Other configuration options are omitted for the sake of brevity.# This is mandatory for git-lfs or it will fail with the `GitLab: LFS objects are missing. Ensure LFS is properly set up or try a manual "git lfs push --all"` RENOVATE_GIT_NO_VERIFY: "[]" # Perhaps `RENOVATE_BINARY_SOURCE` is redundant if you already installed all required packages in your custom Docker image. RENOVATE_BINARY_SOURCE: "install"
This Docker image and config were tested at GitLab SaaS.
FYI, for those using yarn, dependabot now supports yarn berry and git lfs (https://github.com/dependabot/dependabot-core/pull/5833).
@AIGeneratedUsername thanks for posting your solution. I have some questions on some of the things you added:
RUN install-tool python 3.10.8 \
&& install-tool poetry 1.2.2
I'm wondering why these are necessary. Shouldn't both of these be dynamically installed due to binarySource=install at runtime?
RENOVATE_BINARY_SOURCE: "install"
First of all, I'm not sure if this is mandatory for Git LFS in any way. But also, it is now the default behavior for renovate/renovate non-slim images anyway.
The main one of interest to me is:
RENOVATE_GIT_NO_VERIFY: "[]"
Here is the option for this:
{
name: 'gitNoVerify',
description:
'Which Git commands will be run with the `--no-verify` option.',
type: 'array',
subType: 'string',
allowString: true,
allowedValues: ['commit', 'push'],
default: ['commit', 'push'],
stage: 'global',
globalOnly: true,
},
So by setting this you're making sure Renovate runs e.g. git push --no-verify. Is this may be a workaround and not yet a solution?
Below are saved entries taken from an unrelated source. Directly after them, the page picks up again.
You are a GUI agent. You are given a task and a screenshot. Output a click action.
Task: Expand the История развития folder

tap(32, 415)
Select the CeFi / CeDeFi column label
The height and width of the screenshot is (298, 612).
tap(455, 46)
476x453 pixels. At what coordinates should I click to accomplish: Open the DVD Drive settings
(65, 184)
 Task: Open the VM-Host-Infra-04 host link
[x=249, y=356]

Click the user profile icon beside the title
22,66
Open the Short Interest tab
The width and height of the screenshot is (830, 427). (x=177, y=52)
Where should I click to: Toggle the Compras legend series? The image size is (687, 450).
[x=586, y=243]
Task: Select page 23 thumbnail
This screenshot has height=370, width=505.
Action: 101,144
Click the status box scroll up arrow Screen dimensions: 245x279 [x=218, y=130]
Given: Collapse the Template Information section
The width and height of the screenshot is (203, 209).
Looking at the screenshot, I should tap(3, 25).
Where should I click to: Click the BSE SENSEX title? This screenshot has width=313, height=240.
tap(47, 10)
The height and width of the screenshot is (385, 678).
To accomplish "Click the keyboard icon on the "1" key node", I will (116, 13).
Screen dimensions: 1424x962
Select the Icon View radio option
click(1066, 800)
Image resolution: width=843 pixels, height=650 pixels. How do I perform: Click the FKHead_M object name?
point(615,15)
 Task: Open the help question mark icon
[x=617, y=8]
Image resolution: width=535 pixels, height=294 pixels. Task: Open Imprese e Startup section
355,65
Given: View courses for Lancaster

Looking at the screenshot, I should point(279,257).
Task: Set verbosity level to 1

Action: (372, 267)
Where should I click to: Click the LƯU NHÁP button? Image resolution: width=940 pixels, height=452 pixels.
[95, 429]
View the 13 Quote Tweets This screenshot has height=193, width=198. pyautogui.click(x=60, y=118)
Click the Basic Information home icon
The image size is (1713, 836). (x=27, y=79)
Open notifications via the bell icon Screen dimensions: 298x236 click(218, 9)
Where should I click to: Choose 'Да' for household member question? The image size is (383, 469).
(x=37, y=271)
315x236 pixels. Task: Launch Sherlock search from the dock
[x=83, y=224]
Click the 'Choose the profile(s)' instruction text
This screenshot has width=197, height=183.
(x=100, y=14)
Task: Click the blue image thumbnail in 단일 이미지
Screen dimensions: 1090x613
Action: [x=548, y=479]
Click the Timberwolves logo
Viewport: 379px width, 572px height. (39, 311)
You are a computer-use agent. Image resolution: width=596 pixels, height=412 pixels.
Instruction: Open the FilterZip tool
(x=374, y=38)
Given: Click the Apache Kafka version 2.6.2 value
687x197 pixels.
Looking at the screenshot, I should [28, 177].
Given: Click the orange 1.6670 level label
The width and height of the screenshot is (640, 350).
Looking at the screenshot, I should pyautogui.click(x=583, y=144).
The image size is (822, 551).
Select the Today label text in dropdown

Would we have any way in future to detect LFS is in use and remove --no-verify automatically?
not easily, we also set it to suppress arbitrary git hooks from repos for security reasons.
I started using SheetJS in a projet, and they recommend vendoring the package file because the npm registry has an outdated one, as it is a bit large, I used git lfs to store it, and now renovate cannot run yarn install, it errors out with:
error Extracting tar content of undefined failed, the file appears to be corrupt: "Unexpected end of data"
Also, we're considering moving from yarn classic to yarn v3 using zero installs which kinda requires git-lfs if you don't want your repository size to explode. But we are blocked by renovate not supporting lfs.